Torna in auge lo spread che tocca nuovamente i 300 punti e qualcosa vorrà pur dire. Segno evidente che la situazione finanziaria del nostro paese è nuovamente a rischio instabilità e gli investitori volgono lo sguardo all’aggressione della speculazione. Il quotidiano economico britannico, Financial Times, ha pubblicato un report di 29 pagine ritenuto preoccupante per numeri e contenuti, che dettaglia esplicitamente le attività di ristrutturazione del debito dello Stato Italiano, comprese otto operazioni in derivati per un ammontare nozionale di 31,7 miliardi di Euro.
Mentre la relazione tralascia dettagli cruciali e non dà un quadro completo delle potenziali perdite per l'Italia, gli esperti che hanno esaminato il rapporto del Financial Times hanno ribadito che la ristrutturazione del debito ha permesso al Tesoro italiano, a corto di liquidi, di scaglionare i pagamenti verso le banche estere per un periodo più lungo rispetto agli accordi originari ma, in alcuni casi, a condizioni fortemente più svantaggiose e che, al culmine della crisi dell'eurozona, ammontavano a oltre 8 miliardi di euro.
Sempre secondo il Financial Times questi dettagli accendono una luce anche sulle tattiche finanziarie che hanno consentito ad un paese indebitato come l'Italia, di far parte dei primi 11 paesi che nel 1999 aderirono alla moneta unica.
Il rapporto non nomina le banche né dettaglia in modo esaustivo i contratti derivati sottoscritti, ma questi sembrano risalire alla fine del 1990. A quel tempo l'Italia sembrava aver improvvisamente centrato, in modo oltretutto lusinghiero, gli obiettivi di disavanzo fissati dalla UE per far parte della prima ondata di 11 paesi che hanno adottato l'euro nel 1999.
Nel periodo antecedente l'ingresso nell'euro, l'Italia aveva un deficit di bilancio del 7,7% nel 1995. Nel 1998, l'anno cruciale per l'approvazione della sua adesione all'euro, questo era stato ridotto al 2,7%, di gran lunga il maggior calo tra gli 11 paesi. Nello stesso periodo le entrate fiscali erano aumentate in misura marginale e la spesa pubblica, in rapporto al PIL, era scesa solo leggermente.
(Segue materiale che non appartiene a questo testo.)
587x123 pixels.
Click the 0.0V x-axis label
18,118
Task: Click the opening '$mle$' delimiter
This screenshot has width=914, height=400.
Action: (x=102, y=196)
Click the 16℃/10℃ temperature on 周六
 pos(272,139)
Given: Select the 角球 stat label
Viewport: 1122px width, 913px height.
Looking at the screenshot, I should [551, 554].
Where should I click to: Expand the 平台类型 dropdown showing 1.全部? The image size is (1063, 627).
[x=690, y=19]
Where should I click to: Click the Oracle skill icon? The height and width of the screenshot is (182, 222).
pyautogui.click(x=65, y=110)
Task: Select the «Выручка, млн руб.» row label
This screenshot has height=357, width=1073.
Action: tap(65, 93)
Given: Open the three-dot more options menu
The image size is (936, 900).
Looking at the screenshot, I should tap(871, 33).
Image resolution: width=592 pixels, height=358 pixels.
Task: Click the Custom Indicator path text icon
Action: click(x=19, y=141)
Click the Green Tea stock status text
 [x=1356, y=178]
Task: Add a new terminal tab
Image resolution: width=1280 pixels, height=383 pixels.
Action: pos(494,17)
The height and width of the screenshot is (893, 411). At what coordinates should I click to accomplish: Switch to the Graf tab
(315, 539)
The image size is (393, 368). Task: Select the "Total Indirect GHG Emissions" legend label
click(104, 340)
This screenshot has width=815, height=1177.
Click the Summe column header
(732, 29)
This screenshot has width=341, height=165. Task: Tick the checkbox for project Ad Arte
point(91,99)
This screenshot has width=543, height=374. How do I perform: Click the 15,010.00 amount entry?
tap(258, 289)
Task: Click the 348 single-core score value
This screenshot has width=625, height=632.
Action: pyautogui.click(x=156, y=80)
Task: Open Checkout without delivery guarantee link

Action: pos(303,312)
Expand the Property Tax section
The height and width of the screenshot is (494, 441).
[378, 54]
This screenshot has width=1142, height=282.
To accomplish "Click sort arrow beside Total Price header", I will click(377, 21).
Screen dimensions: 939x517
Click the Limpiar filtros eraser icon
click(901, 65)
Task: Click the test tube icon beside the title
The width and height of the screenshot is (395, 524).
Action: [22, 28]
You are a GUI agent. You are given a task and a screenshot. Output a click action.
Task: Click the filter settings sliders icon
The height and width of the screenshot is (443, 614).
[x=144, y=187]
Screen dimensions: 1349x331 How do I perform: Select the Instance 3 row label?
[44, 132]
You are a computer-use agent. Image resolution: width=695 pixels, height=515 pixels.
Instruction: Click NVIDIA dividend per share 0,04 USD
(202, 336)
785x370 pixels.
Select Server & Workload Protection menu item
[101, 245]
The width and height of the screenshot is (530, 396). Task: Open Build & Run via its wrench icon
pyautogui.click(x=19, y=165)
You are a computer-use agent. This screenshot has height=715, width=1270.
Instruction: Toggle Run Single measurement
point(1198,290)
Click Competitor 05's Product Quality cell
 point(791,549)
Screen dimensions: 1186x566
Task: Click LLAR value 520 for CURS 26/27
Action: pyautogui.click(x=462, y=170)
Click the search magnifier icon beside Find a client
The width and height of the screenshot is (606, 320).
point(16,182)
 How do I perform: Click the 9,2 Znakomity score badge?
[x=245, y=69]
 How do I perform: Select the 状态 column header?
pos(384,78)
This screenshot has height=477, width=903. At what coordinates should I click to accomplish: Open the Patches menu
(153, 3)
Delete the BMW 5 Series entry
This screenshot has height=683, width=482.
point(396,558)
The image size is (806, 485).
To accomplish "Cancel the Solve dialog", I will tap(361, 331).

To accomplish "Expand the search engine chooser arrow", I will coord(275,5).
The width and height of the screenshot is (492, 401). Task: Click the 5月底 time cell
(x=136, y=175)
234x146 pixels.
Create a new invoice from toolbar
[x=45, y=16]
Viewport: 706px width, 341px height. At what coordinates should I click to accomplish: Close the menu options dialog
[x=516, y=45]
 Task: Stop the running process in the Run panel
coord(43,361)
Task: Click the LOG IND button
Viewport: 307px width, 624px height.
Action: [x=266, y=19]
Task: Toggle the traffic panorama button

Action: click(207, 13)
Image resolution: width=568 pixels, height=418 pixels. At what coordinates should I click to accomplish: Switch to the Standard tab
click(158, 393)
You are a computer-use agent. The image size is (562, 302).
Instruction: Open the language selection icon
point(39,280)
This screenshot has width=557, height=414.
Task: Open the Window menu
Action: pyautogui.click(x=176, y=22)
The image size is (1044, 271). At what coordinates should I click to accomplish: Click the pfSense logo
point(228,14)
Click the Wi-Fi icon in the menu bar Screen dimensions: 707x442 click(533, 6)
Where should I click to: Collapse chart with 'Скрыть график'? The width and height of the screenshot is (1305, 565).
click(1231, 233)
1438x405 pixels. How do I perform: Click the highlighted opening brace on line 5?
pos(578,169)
Come per dire che le alchimie finanziarie messe in atto, avevano assorbito quel che il sistema produttivo reale non era in grado di sostenere. Niente di scandaloso, è vero, ma solo in virtù della normalizzazione mediatica che in Italia assume picchi sconfortanti. Una normalizzazione che evita all'opinione pubblica di rilevare gli intrecci scandalosi di queste strategie finanziarie, messe in campo ricorrendo al supporto di banche d'affari internazionali di stile e matrice anglosassone.
Se fosse vero quanto riportato dal Financial Times, dovremmo considerare un caso Grecia 2.0. Bilanci truccati ad arte per partecipare improvvidamente ad un progetto, quello europeo, per il quale non eravamo preparati e che invece più di qualcuno ha forzato anzitempo, per condividere interessi di spregiudicata spartizione.
Soggetti allevati in batteria e nutriti per decenni con un solo mangime, che sopprime drammaticamente i valori etici e morali di una condotta che avrebbe dovuto salvaguardare, invece, gli interessi di una nazione intera, senza infilarla in un tunnel buio e senza fine.
Ma guai a parlare di questo, si rischia di passare per complottisti.